De persoonlijke levenssfeer bestaat vooral in de persoonlijke omgeving:
binnenshuis. In de tuin bestaan al beperkingen. Als ik bloot in de tuin lig en
mijn buurvrouw ziet dat, kan zij eerder mij aanklagen wegens schennis van de openbare
eerbaarheid, dan ik haar voor aantasting van de persoonlijke
levenssfeer.
Zodra u en ik de straat opgaan, eindigt onze privacy. We hebben ons
gezicht bij ons. Niet iedereen weet hoe we heten, maar iedereen kan ons
herkennen ('Dát is die vent die een steen door de ruit gooide!').

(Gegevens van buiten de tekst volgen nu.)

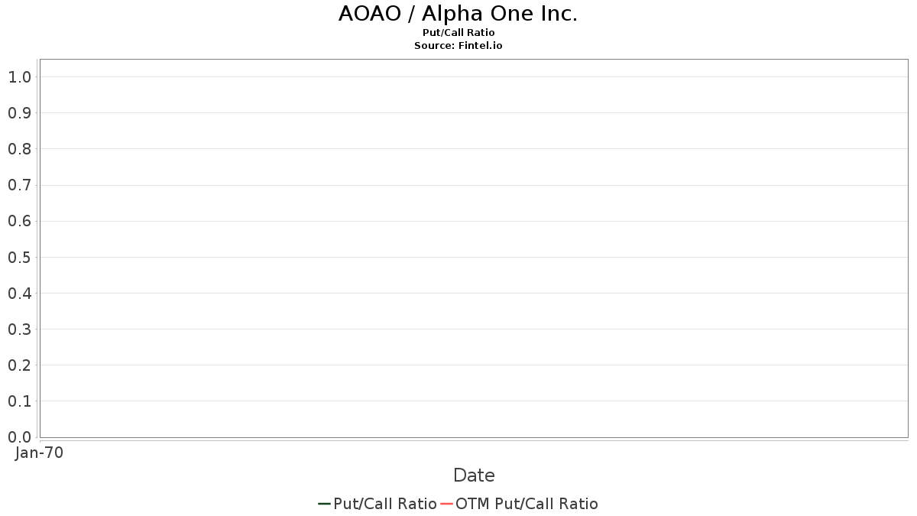
Task: Click the 0.8 y-axis tick label
Action: point(19,149)
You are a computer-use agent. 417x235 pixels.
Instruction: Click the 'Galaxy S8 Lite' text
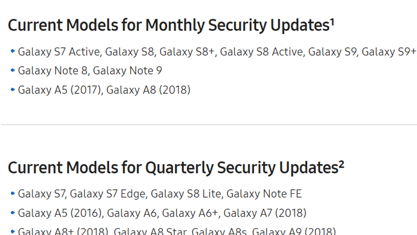tap(186, 194)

Op straat, in
openbare gelegenheden, op het werk, weten we dat we kunnen worden gezien en
herkend. Iedereen kan zien wat we kopen in de supermarkt. De caissičre kan het
ook niet helpen als ze weet dat ik elke week dertig flessen slechte wijn koop.
Sociale controle is trouwens normaal en goed in een samenleving.
Iedereen weet dit en niemand doet er moeilijk over. Als je in het
openbaar iets verborgen wilt houden, moet je dat zelf maar regelen. Je koopt
bijvoorbeeld je drank telkens in een andere winkel.
In het openbare leven zijn we maar ten dele anoniem. We zijn verplicht
een legitimatie te dragen, en die op verzoek aan het bevoegd gezag te laten
zien. Elke auto heeft een kenteken, waarmee de eigenaar kan worden opgespoord.
Iedereen weet waarom dat is, en accepteert het.
Een tikje anoniem zijn we wel, doordat we opgaan in de massa. Dat geeft
een gevoel van privacy dat we dankbaar aanvaarden, misschien vooral omdat we er
onder die omstandigheden geen recht op hebben. Zodra die anonimiteit tot
problemen leidt, door vandalisme of aanrandingen en dergelijke, kan die worden
opgeheven, bijvoorbeeld met camera's. Bij vliegreizen wordt legitimatie geëist.
Voor de duidelijkheid: privacy is soms een recht, maar anonimiteit is
alleen maar een feit. Er is geen recht op anonimiteit, behalve in
speciale juridische gevallen.
Sommige media geven absolute anonimiteit. De post. Tot voor een paar
jaar gold dat ook voor de telefoon. Inmiddels is het karakter van de telefoon
veranderd: als ik zie dat iemand zijn nummer niet bekend maakt, neem ik de
telefoon niet op. Stalkers, hijgers en dreigers moeten uitzien naar andere
media. Gelukkig.
Ook op internet wordt misbruik gemaakt van de anonimiteit die (nog) een
eigenschap is van het medium. Spammers, virusmakers en ander tuig vergallen het
leven online.
Het zou goed zijn als de politiek erkende dat wie internet opgaat, in
zekere zin zijn huis verlaat. Online kun je geen recht doen gelden op privacy.
Gegevens over surfgedrag zijn dus vrij, voor zover bedrijven die in de
openbaarheid kunnen verzamelen, of als mensen die zelf prijsgeven. Providers
hebben een speciale positie: ze weten alles, maar mogen niets verklappen of
verkopen, behalve aan Justitie (zoals een bank ook de taak heeft discreet te
zijn over transacties). Anonimiteit is geen recht maar een feit: deze bestaat alleen
voor zover er geen problemen door ontstaan, en zolang het technisch onmogelijk
is de anonimiteit op te heffen.
Privacy is alleen nodig binnen de doos van de eigen computer: daar mag
niemand in gluren zonder toestemming. Dat betekent dat er regels nodig zijn
voor cookies, en dat controleren van buitenaf op geďnstalleerde software niet
zomaar kan. Maar er is niets tegen als juist daar waar de privacy begint, een
duidelijk naambordje zit vastgespijkerd.